Key inequalities in the access to vaccination regard geopolitical tensions among countries, and this is visible in two ways: one is the distribution of the available vaccines. According to recent data by Bloomberg, the wealthiest countries are getting vaccinated 25 times faster, which means that 11% of the population had access to 40% of the available vaccines. The other way is the type of vaccines that the countries have been able to get. While low- and middle-income countries rely mainly on vaccines from China (Sinopharm, Sinovac Biotech and Ad5-nCoV) and Russia (Sputnik V), high-income countries rely on the well-known vaccines by AstraZeneca, Pfizer, Moderna, Janssen, among others. The point is that the companies of the latter have made public more data from several clinical trials, hence have been more scrutinized, while data on the former have lacked. I am not arguing for the lower quality of the vaccines made available in low- and middle-income countries. I am arguing for the political motivations underpinning the way vaccines have been made available and the lack of data, which undermines all countries in the search for global immunity. While high-income countries will constantly be afraid of variants and mutations of concern due to international traveling, low- and middle-income countries will continue to face outbreaks whose consequences to the economy, children’s safety and learning and to lower socioeconomic groups increase inequalities.
HOW ARE THE DIFFERENT HEALTH MEASURES STRATEGIES TAKEN BY EUROPEAN COUNTRIES AND THE UK AFFECTING PEOPLE? WHAT ABOUT THE USA? AND INDIA AND OTHER EASTERN COUNTRIES?

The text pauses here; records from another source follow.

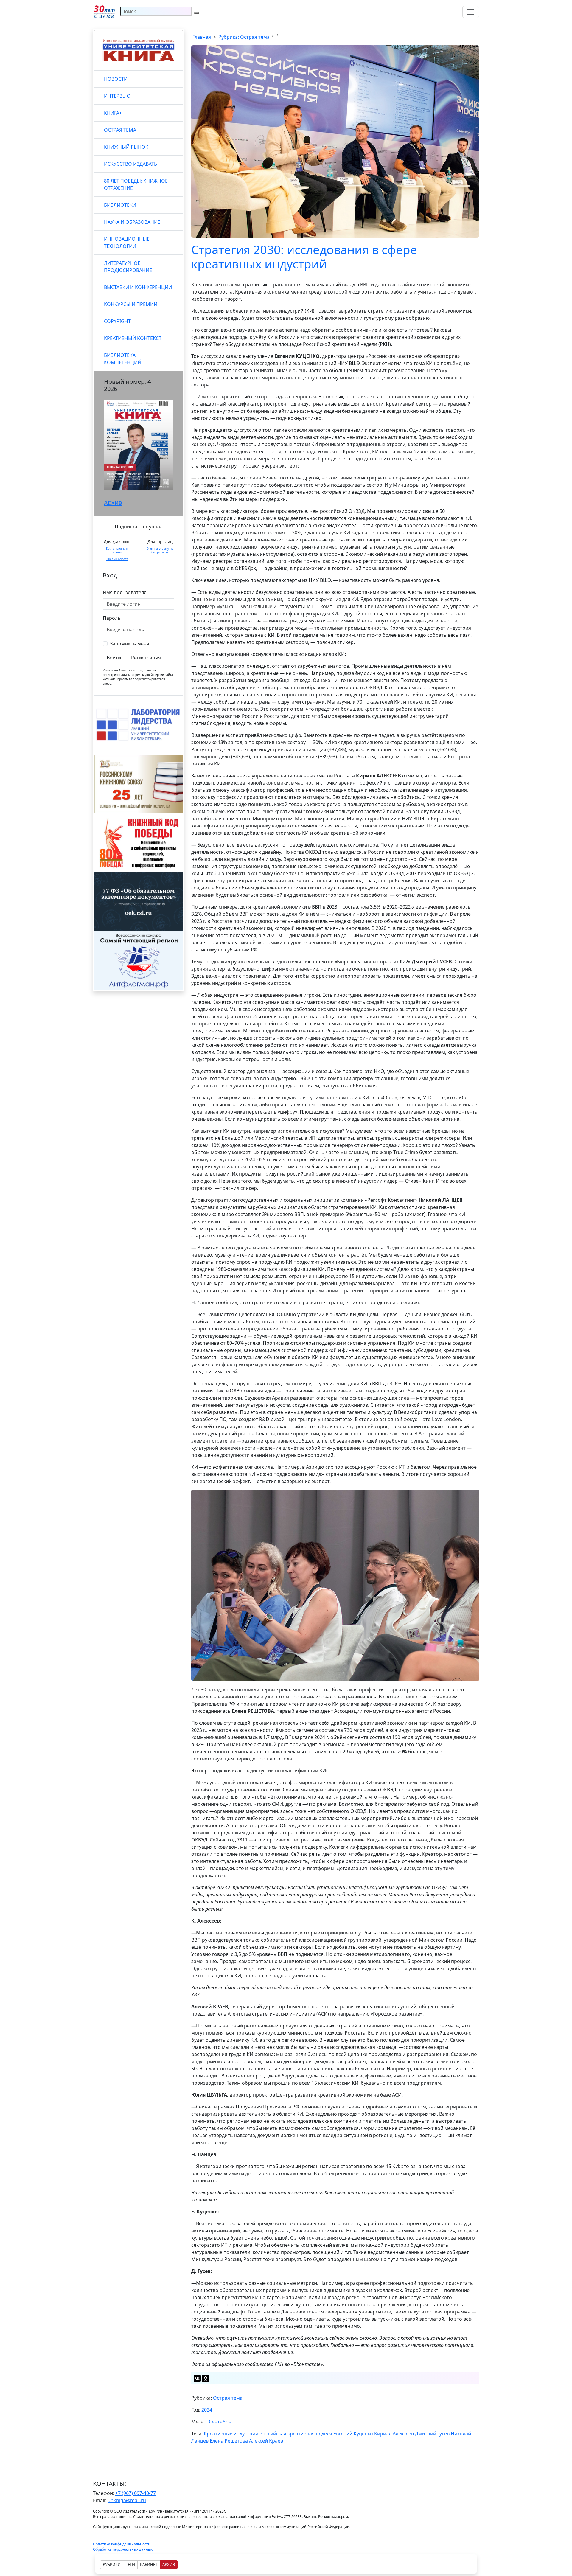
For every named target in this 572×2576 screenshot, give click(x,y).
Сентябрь (220, 2421)
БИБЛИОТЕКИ (120, 205)
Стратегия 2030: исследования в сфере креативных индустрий (304, 256)
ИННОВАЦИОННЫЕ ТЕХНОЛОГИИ (127, 242)
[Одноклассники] (205, 2378)
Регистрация (146, 657)
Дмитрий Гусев (432, 2433)
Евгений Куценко (353, 2433)
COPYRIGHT (117, 321)
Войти (114, 657)
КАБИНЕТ (148, 2564)
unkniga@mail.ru (127, 2500)
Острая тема (228, 2398)
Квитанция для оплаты (117, 550)
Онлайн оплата (117, 559)
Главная (201, 37)
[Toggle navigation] (470, 12)
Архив (113, 503)
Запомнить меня (129, 643)
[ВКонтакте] (197, 2378)
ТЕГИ (130, 2564)
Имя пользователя (125, 592)
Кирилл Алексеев (394, 2433)
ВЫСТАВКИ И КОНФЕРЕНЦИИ (138, 287)
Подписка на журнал (139, 526)
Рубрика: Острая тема (244, 37)
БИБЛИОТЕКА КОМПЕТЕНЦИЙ (122, 359)
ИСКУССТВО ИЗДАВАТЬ (130, 164)
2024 (206, 2409)
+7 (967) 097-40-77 (135, 2493)
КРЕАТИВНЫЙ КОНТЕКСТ (132, 338)
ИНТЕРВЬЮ (117, 96)
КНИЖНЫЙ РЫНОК (126, 147)
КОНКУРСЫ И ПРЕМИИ (130, 304)
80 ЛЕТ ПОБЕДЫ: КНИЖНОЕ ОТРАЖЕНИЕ (136, 184)
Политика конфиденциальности (121, 2544)
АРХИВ (168, 2564)
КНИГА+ (113, 113)
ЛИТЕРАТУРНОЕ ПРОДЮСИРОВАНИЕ (128, 267)
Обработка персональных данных (123, 2549)
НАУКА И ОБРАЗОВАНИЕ (132, 222)
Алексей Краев (266, 2440)
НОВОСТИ (116, 79)
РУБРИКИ (112, 2564)
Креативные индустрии (231, 2433)
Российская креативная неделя (295, 2433)
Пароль (112, 618)
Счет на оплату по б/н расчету (160, 550)
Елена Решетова (229, 2440)
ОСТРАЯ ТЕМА (120, 130)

There are obvious differences among countries in the way governments have used non-pharmacological measures to manage outbreaks. And this difference also regards the different waves of the pandemic.
It remains unclear until this moment which is the right balance between setting formal restrictions and giving people room of maneuver to adopt informed behaviors. Often similar measures produce completely different outcomes depending on social groups and countries. Therefore, there is no straightforward answer as to how the measures taken by the countries are affecting people.
There are although similar aspects standing out. One is the growing difficulty of governments to manage individual behaviors, in the sense that people seek for freedom of movements and to keep social contacts at a greater intensity than those intended by decision-makers. Other aspect is the greater difficulty of decision-makers to impose lockdowns. While in the first wave people willingly stayed at home, lower risk perception in the second and third waves made the political management of individual behaviors more difficult. At stake is the so-named pandemic fatigue, but also the worsening of socioeconomic inequalities, threats to childrens’ learning, increase in domestic violence, worsening of mental health and other chronic diseases. A third similar aspect is that public opinion acceptance of restrictions tends to increase in the face of transparent, cohesive, and well-informed communication by decision-makers. On the contrary, lack of reasoning and unexplained exceptions make difficult to align individual behaviors with political expectations.